Your computer uses many different media types to store data. Floppy disks, hard drives, USB cartridges, and CD-ROMS are some of the different devices you might employ for storing information. Most computers come equipped with CD-ROM drives, making it one of the most popular media available. The CD-ROM is durable, cheap and holds a relatively large amount of data. In this exercise we will learn how to access folders and files from a CD-ROM.

When you first insert your CD into the drive, you might see the scroll down menu at right. Unless you want to watch a movie or listen to music, you will probably want to select Take no action. This returns you to the My Computer menu.

Before your CD-ROM can be accessed, it must be placed in your CD drive. Generally that is located on the right side of your computer. Be sure the drive is closed, and give if a few seconds to be read by your operating system. One general bit of operating advice: when you are not using a CD-ROM, remove it from the drive. If you do not remove it, the drive will keep spinning, causing your computer to use unnecessary resources. If you are operating your computer on battery power, this is a special problem because it will drain your battery much quicker. Now: to begin, go to Start > My Computer.

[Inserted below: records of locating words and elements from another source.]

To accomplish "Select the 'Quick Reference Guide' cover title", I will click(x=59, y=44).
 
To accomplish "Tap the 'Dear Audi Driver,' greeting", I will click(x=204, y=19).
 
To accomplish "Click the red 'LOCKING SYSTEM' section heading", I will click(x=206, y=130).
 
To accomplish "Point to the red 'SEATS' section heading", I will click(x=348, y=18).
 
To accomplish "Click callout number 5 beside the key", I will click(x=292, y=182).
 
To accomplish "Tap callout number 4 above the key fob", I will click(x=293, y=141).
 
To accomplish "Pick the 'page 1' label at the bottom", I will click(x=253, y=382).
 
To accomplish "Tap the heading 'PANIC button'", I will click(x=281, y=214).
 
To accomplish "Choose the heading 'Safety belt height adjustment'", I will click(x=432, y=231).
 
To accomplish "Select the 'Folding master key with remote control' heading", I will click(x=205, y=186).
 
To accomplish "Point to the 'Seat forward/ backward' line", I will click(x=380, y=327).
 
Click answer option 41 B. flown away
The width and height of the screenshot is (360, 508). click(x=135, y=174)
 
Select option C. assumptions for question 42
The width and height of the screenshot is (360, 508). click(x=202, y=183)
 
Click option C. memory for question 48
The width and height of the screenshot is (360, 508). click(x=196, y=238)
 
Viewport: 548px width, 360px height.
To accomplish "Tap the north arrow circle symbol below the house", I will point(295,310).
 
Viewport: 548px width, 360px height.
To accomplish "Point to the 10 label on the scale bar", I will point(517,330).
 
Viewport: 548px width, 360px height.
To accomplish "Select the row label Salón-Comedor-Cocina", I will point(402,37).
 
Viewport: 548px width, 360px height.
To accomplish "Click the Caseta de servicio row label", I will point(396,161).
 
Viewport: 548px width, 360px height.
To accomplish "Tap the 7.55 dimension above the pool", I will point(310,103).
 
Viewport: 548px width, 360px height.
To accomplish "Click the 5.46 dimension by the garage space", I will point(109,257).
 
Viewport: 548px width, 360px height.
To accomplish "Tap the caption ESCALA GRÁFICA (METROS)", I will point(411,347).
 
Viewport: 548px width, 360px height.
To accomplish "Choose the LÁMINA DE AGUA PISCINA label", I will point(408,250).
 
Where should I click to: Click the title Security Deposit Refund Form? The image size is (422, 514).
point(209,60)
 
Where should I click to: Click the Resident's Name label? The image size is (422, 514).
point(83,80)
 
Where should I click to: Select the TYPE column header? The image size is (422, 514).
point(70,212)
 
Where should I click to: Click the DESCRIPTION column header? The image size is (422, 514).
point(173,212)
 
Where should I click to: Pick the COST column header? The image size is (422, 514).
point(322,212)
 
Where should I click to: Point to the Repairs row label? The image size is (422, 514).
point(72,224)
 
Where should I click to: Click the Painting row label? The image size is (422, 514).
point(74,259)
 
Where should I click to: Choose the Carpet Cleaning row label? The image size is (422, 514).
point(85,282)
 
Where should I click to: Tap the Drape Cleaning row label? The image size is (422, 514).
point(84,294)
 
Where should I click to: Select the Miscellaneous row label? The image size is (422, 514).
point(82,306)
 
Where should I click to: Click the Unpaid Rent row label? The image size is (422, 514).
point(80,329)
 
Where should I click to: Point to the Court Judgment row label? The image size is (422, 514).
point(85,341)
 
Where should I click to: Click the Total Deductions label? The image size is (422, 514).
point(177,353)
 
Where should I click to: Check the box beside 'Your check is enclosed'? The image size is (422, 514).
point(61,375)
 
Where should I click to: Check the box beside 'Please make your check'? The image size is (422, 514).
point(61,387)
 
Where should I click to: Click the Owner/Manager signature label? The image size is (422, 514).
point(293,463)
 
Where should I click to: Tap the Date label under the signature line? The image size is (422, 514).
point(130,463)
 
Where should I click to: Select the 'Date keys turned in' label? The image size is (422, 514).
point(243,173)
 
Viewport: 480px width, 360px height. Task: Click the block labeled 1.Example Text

Assuming that you have inserted the CD into the drive (face-up), you will now see confirmation that it has been read (highlighted in blue at right). You will also see, under Details, information about your CD. It will give you the CD's name (in this case it is identified only by manufacturer's number, and also how much free space is available from the total CD capacity. Double-click on the CD icon to open it.
When you return to My Computer, you will see a listing of files and folders on the CD. Double-click on any folder to see the files inside. Then double-click again to open any file you choose. You now know how to access any file on any CD-ROM you might have to read from your computer. One suggestion: if you are going to use any of these files frequently, you will probably want to take advantage of the "Copy this folder" command to move the file to your hard drive. It will enable you to access that file much quicker than having to go the the CD-ROM each time.